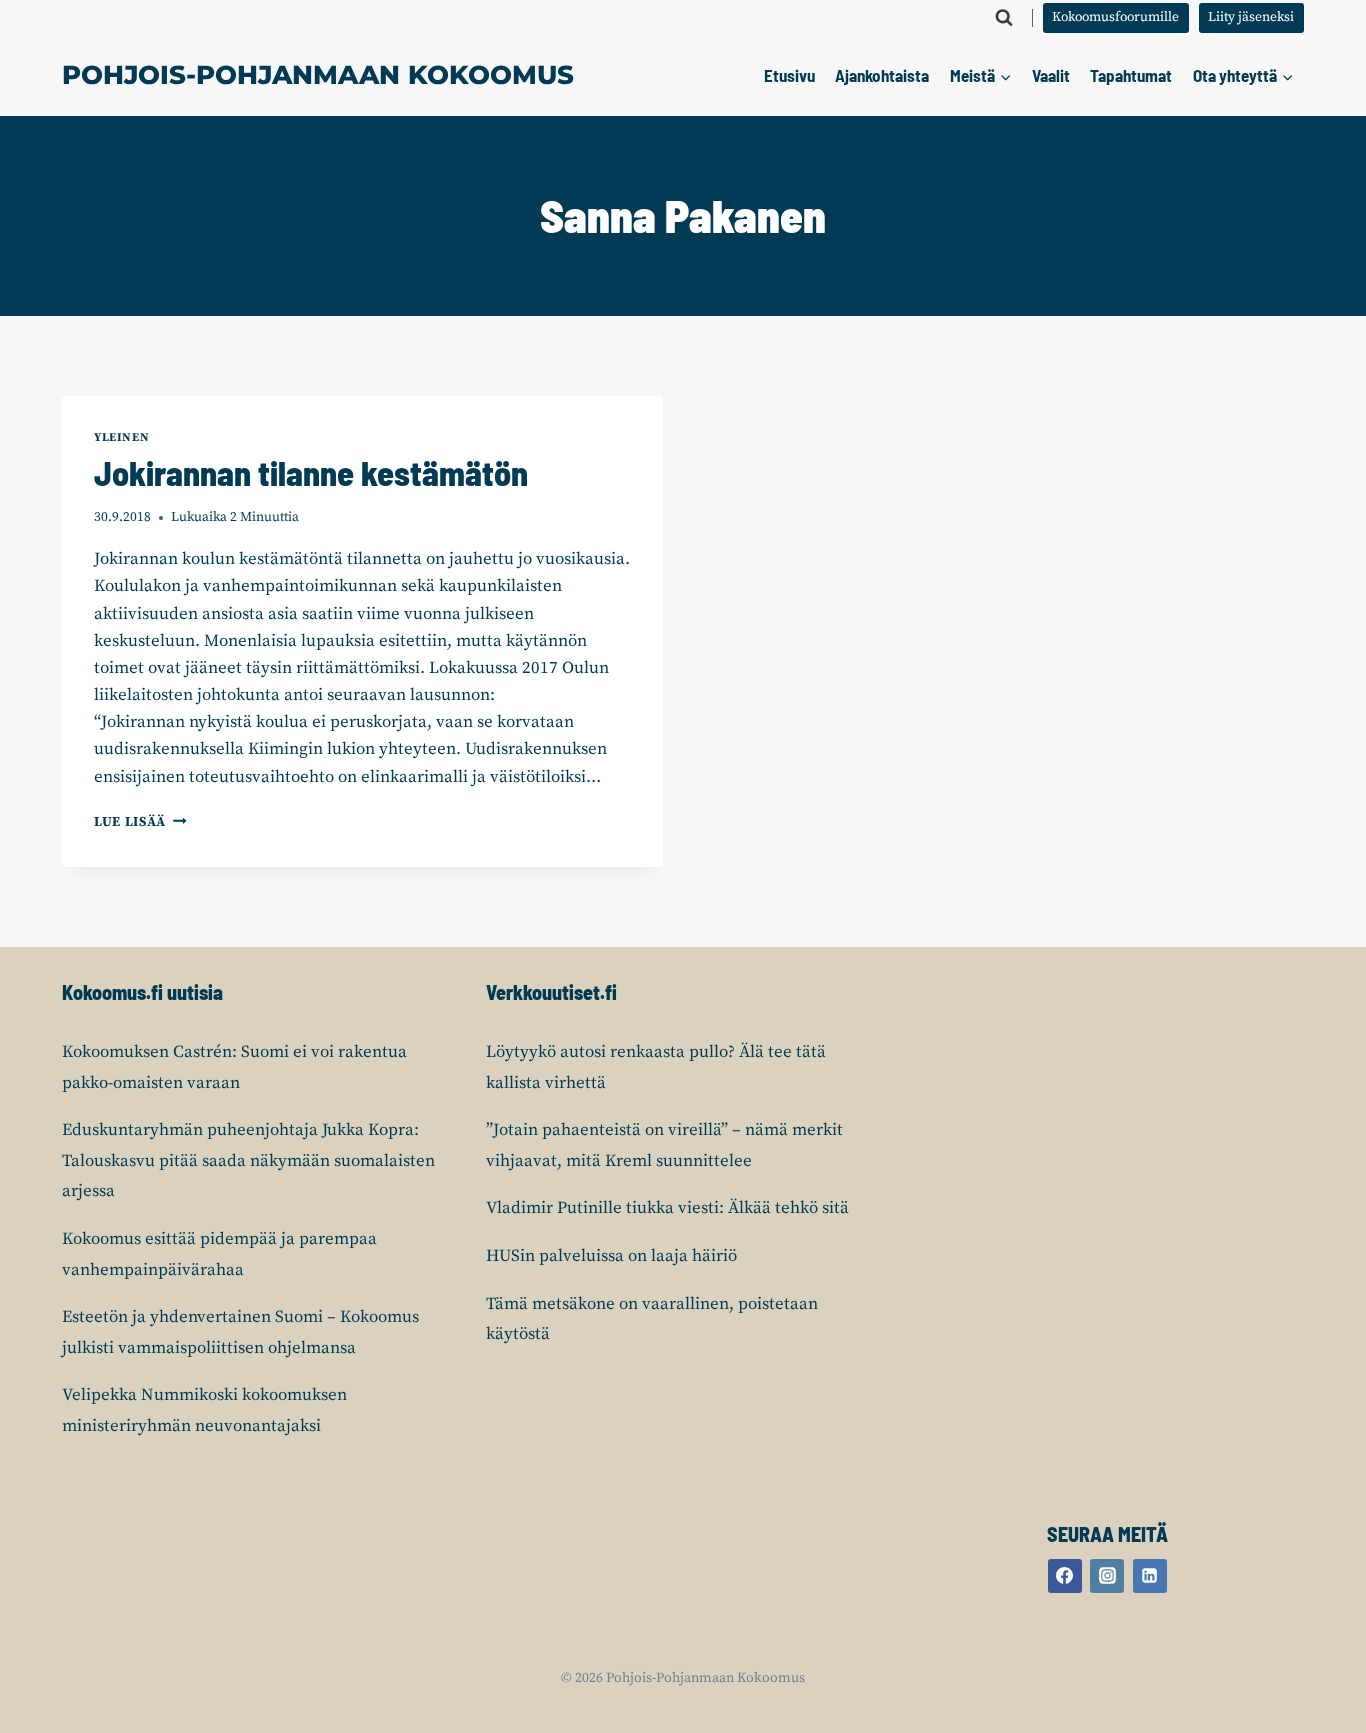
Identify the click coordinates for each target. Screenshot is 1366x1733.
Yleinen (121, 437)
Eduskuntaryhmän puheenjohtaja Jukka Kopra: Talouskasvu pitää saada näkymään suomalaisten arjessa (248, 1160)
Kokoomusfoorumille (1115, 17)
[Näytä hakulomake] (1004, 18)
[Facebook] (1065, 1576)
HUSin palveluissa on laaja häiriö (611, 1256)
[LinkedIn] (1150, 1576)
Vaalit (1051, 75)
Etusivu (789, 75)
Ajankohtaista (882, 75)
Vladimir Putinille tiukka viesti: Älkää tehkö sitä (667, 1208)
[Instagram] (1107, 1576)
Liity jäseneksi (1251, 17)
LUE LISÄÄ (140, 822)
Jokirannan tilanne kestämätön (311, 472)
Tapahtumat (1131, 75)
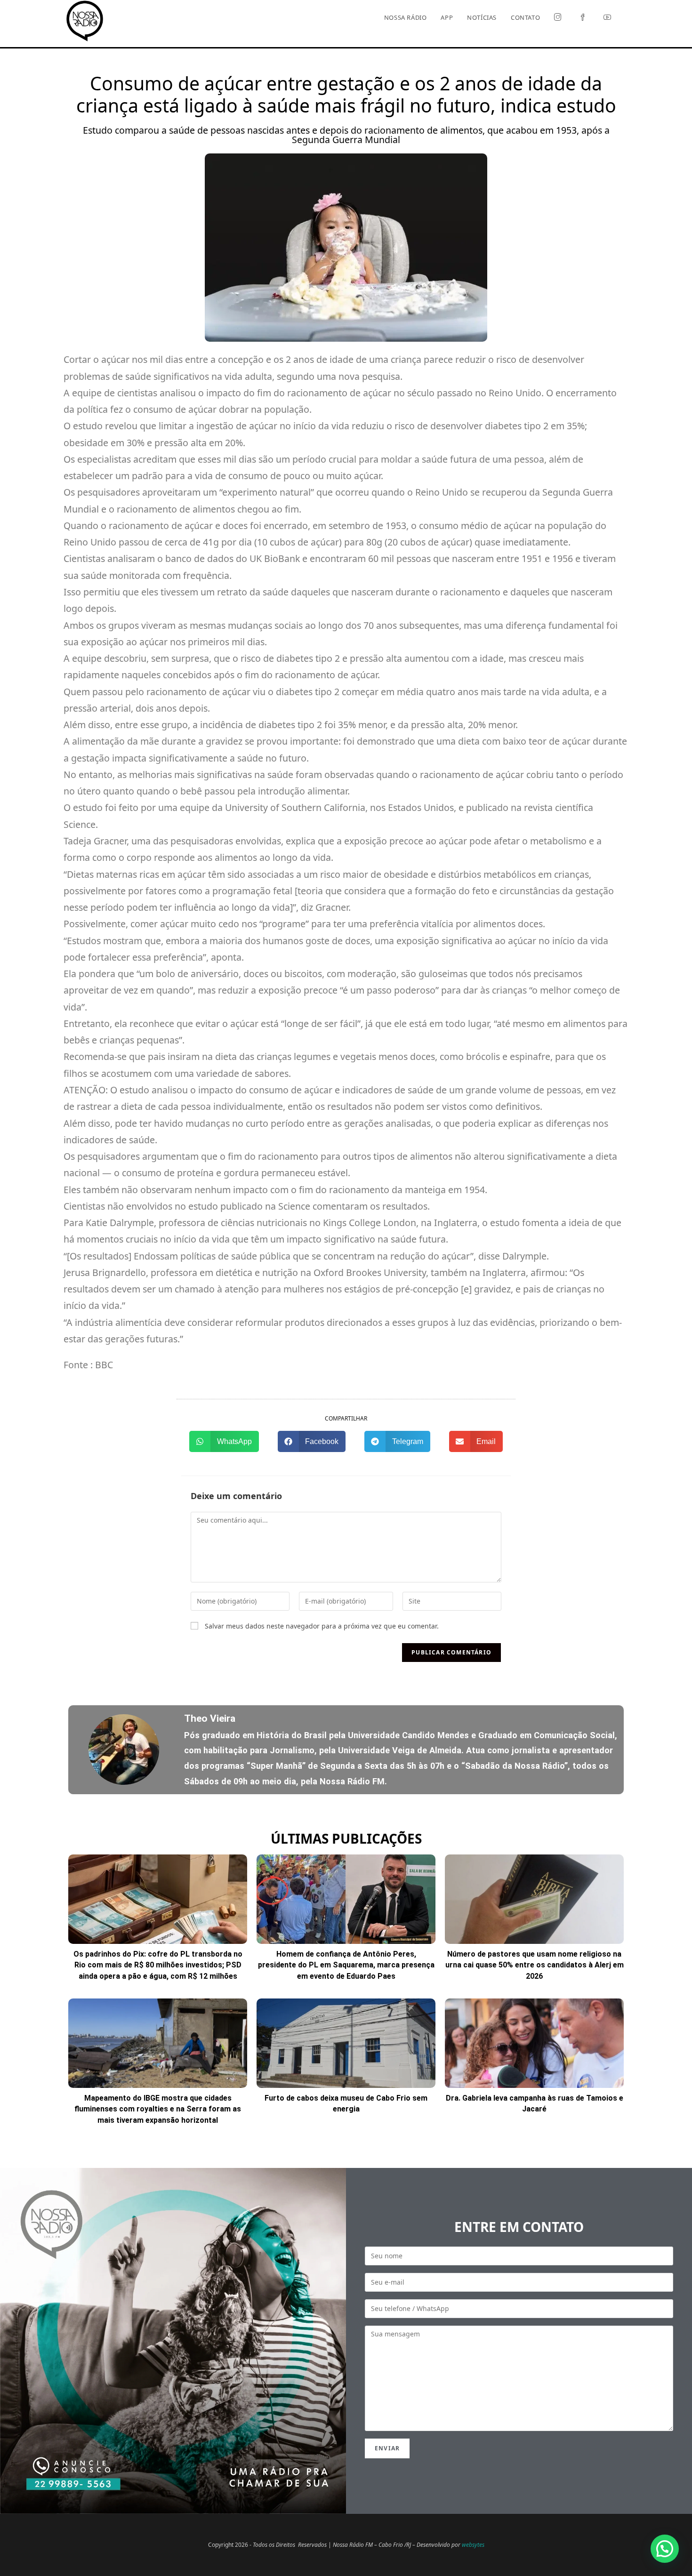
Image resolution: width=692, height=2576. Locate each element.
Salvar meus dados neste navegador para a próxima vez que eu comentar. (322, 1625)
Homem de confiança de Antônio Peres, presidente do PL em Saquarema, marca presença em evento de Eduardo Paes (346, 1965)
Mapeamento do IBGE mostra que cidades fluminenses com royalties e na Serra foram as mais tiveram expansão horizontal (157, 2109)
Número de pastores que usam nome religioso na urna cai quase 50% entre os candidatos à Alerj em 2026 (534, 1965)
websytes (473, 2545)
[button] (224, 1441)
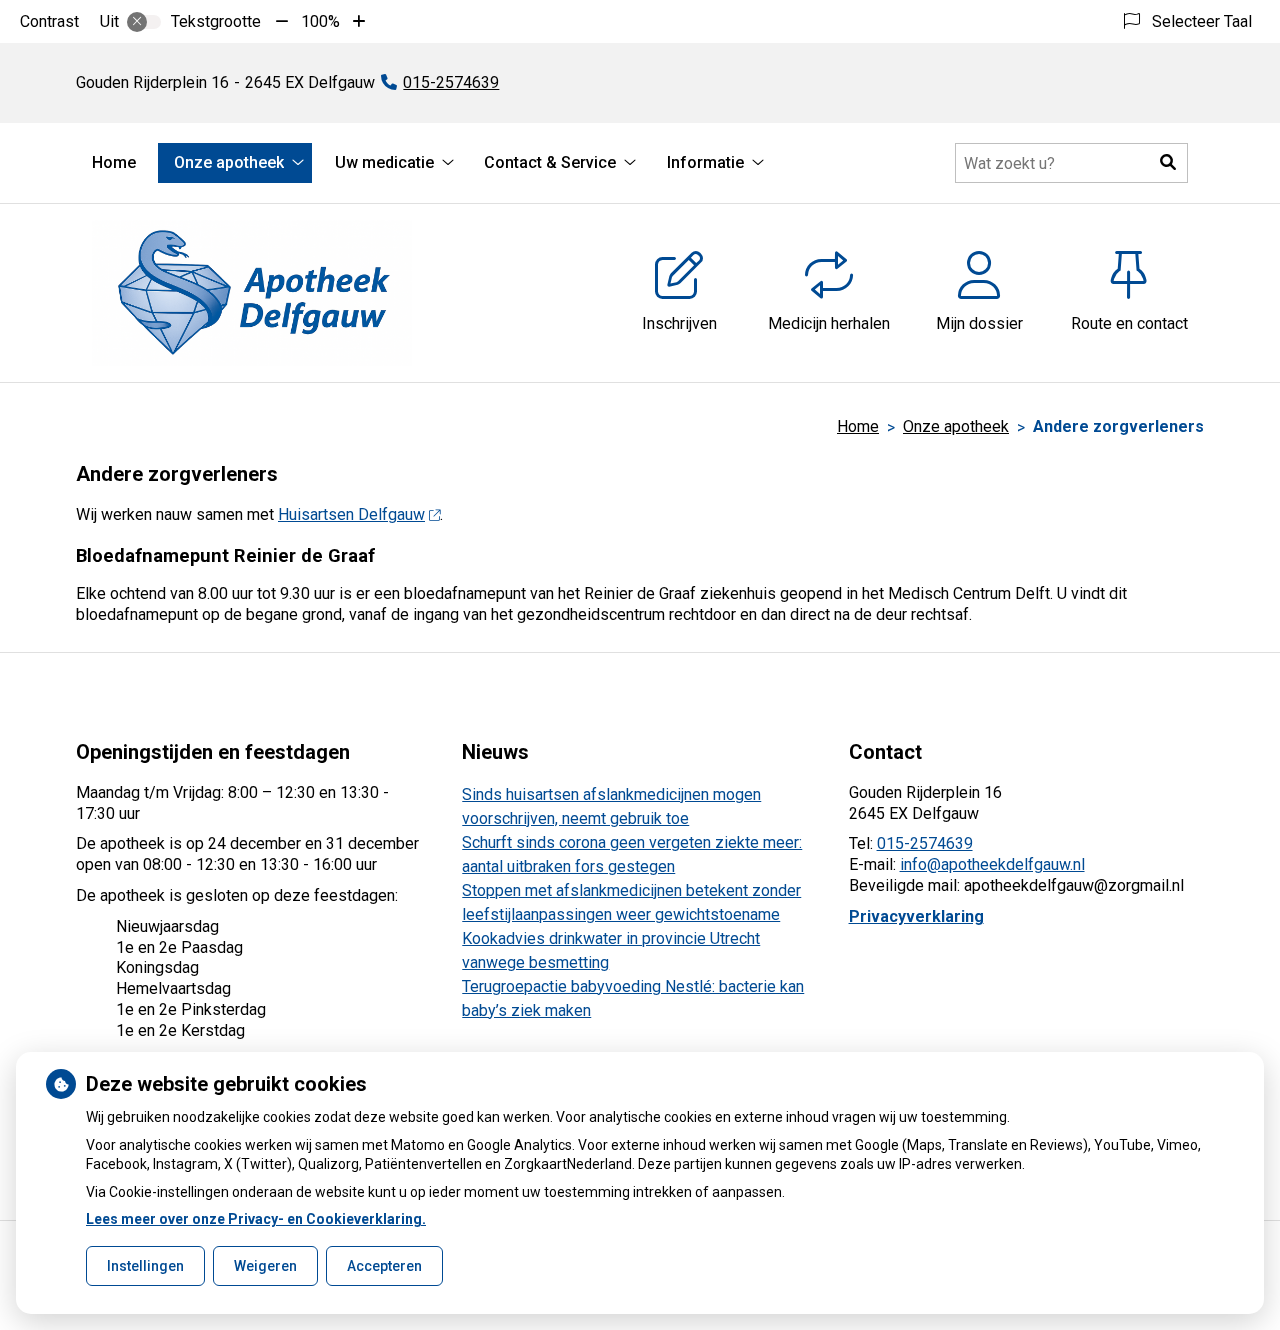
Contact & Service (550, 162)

------------------------------------------------

__What you will do__
Whenever "each" shows up in a line of the listing, copy that whole line.

__Answer space__
Identify the click coordinates for each target. Screenshot is 1366x1733.
Image resolution: width=692, height=2576. Locate each element.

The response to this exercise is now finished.